The latest federal budget, delivered in March, contains a wealth of information on the activities of the government, as well as the money it raises for its endlessly expanding array of expenditure, regulatory and income support programs.
This year, the federal government expects to spend $356 billion in total. Roughly $330 billion is allocated to programs and services. The remaining $26 billion consists of interest payments on the government’s accumulated debt.
Federal spending has increased significantly in the past decade. In 2010-11, it stood at $276 billion, meaning expenditures have risen by almost 30 percent since the beginning of the decade.
The government projects it will collect $339 billion in revenues in 2019-20. This is up more than 40 percent since 2010-11.
Digging deeper into the data reveals that the government depends heavily on a single revenue source: personal income tax. In fact, as shown in the accompanying table, Ottawa gets more than half of its revenues from personal income tax – amounting to more than $170 billion in this fiscal year.
The structure of federal government revenues, 2019-20
|Revenue source||Expected revenue to be collected||Share of total*|
|Personal income tax||$170.4 billion||51%|
|Corporate income tax||$46.3 billion||14%|
|Employment insurance||$22.0 billion||6%|
|Excise taxes/duties||$12.3 billion||3%|
|Crown corporation earnings||$7.3 billion||2%|
|Import duties||$6.3 billion||2%|
|All other revenues||$33.3 billion||10%|
|TOTAL REVENUES||$338.8 billion||100%|
*percentage figures are rounded to the nearest whole number
By any measure, that represents a high degree of reliance on a single revenue stream. Canada has the fifth highest reliance on personal income tax among all 36 advanced economies, according to research from the Organization for Economic Co-operation and Development (OECD).
In most other developed countries, national governments are funded with a more diverse mix of revenue sources, including taxes on consumption, payrolls and property.
As the Chartered Professional Accountants of Canada and other prominent organizations have argued in recent reports, the country’s overall tax system has become creaky, inefficient and needlessly complicated. Income tax compliance costs continue to rise for businesses and households. The CPAs say it’s time for a fundamental reboot of taxation.

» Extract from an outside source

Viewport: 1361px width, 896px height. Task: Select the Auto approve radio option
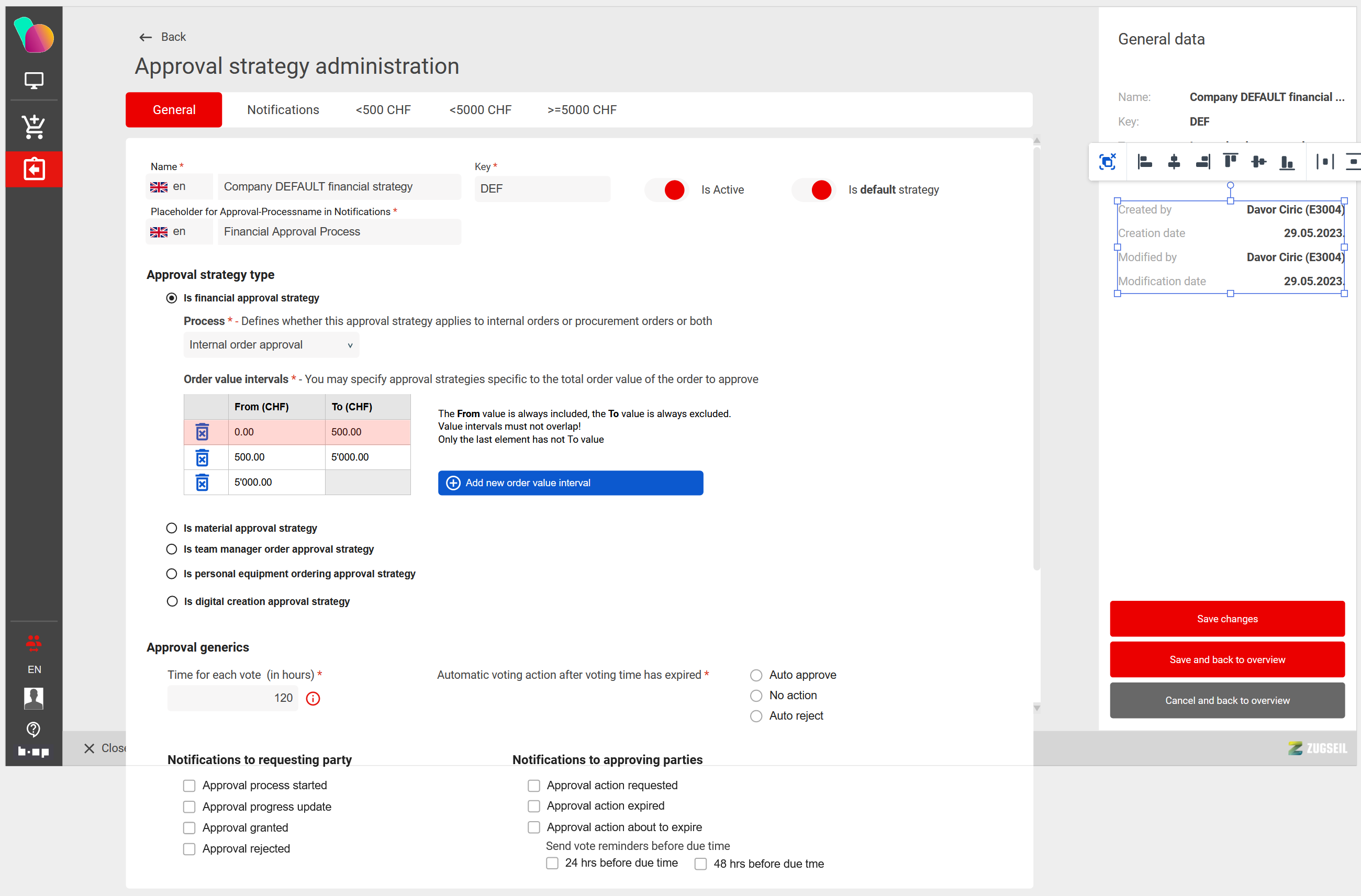click(756, 675)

One key part of fashioning a tax system suited for a 21st-century economy that’s being reshaped by technology is to retool and simplify the increasingly cumbersome income tax system.
As part of broad tax reform, the federal government elected in October should look to reduce the role of income tax in generating revenues to pay for programs and services.
When provincial taxes are added to those imposed by Ottawa, top marginal tax rates exceed 50 percent in most of the country. The aggregate income tax burden is now excessive for skilled workers, managers, professionals, innovators, top researchers and entrepreneurs. These are the people we need to drive entrepreneurial wealth creation and develop and sustain a productive and competitive economy
Many talented individuals with these kinds of qualifications and experience are leaving Canada or seriously contemplating doing so.
Above all, federal policy-makers should focus on trimming income tax rates while broadening the tax base. The latter means narrowing the use and scope of tax preferences, loopholes and special rules that sometimes allow two individuals with similar incomes and family responsibilities to pay significantly different amounts of tax.
Scaling back the number of complex rules, tax deductions and preferences is a worthy goal in itself. Combined with lower tax rates, an income tax reform package that aims to simplify the system and widen the tax base can help to lay the foundations for a better economic future.
That future would be characterized by faster economic growth and steady increases in productivity and workers’ wages.
Jock Finlayson is executive vice-president of the Business Council of British Columbia.